Close-up of a hand handing over a key with a house keychain, symbolizing real estate transaction.

Uma decisão recente do Superior Tribunal de Justiça trouxe um alívio importante para quem já foi fiador de contrato de aluguel e viveu aquela situação comum, mas extremamente desgastante: o imóvel é desocupado, as chaves são entregues, mas o locador se recusa a recebê-las e continua cobrando aluguel.

O caso analisado pela Terceira Turma do STJ envolvia um contrato de locação comercial firmado por uma igreja. Com o encerramento da locação, o imóvel foi desocupado e o locador foi comunicado. Ainda assim, ele se recusou a receber as chaves enquanto não houvesse concordância com um laudo de vistoria. Diante disso, a entrega só ocorreu depois de uma ação judicial.

A dúvida era direta e muito comum: nesse intervalo, o fiador ainda responde pelos aluguéis?

A resposta do STJ foi clara. Não.

Segundo o entendimento da Corte, o fiador não pode ser responsabilizado por aluguéis referentes a um período em que o imóvel já estava desocupado, quando o próprio locador criou obstáculos para o encerramento formal do contrato.

A relatora do caso, ministra Nancy Andrighi, destacou que, nos contratos por prazo indeterminado, o locatário pode encerrar a relação mediante aviso prévio. A partir desse momento, não cabe ao locador impor exigências adicionais, como a assinatura de laudos ou condições não previstas em lei, para aceitar a devolução do imóvel.

Em outras palavras, se o inquilino cumpriu sua parte e comunicou a saída, o contrato se encerra. Se o locador se recusa a receber as chaves, essa recusa não pode gerar prejuízo ao fiador.

A decisão também reforça um ponto importante: eventuais danos ao imóvel ou divergências quanto à vistoria devem ser discutidos em ação própria. Eles não justificam a manutenção artificial do contrato nem a cobrança de aluguéis após a desocupação.

Na prática, o julgamento traz segurança jurídica para milhares de fiadores no país. Deixa claro que a responsabilidade não pode ser estendida indefinidamente por uma conduta unilateral do proprietário.

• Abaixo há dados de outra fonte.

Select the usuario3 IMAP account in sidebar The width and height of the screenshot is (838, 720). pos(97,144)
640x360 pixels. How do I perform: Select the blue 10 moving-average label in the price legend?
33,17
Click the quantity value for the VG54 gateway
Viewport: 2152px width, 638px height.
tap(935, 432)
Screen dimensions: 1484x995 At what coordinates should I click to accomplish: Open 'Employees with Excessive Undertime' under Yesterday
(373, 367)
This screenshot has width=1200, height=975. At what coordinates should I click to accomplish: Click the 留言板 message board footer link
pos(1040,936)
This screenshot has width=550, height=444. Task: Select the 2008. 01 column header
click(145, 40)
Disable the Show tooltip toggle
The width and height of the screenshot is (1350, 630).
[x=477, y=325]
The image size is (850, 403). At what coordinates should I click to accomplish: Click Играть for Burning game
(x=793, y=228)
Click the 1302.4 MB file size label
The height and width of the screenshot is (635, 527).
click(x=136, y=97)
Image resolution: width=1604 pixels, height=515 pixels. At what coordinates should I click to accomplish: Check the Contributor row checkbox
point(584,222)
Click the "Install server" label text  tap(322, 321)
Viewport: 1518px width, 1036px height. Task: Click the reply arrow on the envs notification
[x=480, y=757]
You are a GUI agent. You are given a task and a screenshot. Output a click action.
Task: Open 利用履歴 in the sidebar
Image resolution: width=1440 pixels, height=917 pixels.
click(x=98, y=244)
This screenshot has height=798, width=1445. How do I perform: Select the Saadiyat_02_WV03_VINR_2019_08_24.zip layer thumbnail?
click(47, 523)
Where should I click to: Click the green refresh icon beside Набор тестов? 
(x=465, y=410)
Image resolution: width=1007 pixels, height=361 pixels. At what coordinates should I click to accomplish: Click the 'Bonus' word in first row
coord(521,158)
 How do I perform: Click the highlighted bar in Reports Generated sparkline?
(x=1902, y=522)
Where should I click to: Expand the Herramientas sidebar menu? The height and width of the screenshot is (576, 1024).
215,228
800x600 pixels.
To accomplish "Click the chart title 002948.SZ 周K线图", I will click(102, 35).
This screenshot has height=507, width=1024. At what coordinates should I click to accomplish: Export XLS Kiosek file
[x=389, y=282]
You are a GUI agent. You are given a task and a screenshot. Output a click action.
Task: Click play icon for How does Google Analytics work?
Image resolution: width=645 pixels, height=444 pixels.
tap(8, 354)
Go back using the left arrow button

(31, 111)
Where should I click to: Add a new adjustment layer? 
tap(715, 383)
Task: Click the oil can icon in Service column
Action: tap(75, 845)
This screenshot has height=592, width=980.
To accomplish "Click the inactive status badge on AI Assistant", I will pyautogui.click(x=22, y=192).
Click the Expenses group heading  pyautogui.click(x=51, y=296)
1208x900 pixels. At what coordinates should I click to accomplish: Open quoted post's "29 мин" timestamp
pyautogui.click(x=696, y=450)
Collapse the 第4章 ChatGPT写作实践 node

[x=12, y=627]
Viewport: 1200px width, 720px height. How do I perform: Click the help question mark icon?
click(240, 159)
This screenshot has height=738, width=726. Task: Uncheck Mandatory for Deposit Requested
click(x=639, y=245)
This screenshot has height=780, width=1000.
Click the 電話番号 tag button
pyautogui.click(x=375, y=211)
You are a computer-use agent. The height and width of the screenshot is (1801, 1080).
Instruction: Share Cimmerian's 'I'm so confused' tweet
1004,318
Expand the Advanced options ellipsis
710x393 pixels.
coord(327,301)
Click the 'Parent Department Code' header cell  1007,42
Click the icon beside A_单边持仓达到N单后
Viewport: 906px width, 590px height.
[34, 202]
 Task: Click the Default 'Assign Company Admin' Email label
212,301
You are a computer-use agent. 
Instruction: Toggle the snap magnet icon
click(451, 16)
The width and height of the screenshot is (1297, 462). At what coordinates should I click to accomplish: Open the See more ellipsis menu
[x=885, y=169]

É uma decisão que dialoga com a lógica, com o equilíbrio contratual e com a boa-fé, princípios que precisam existir tanto para quem aluga quanto para quem garante o contrato.

Mais uma vez, o STJ reforça uma mensagem simples, mas essencial: o Direito não pode ser usado como instrumento de pressão ou vantagem indevida. Ele existe para organizar relações, não para prolongar conflitos.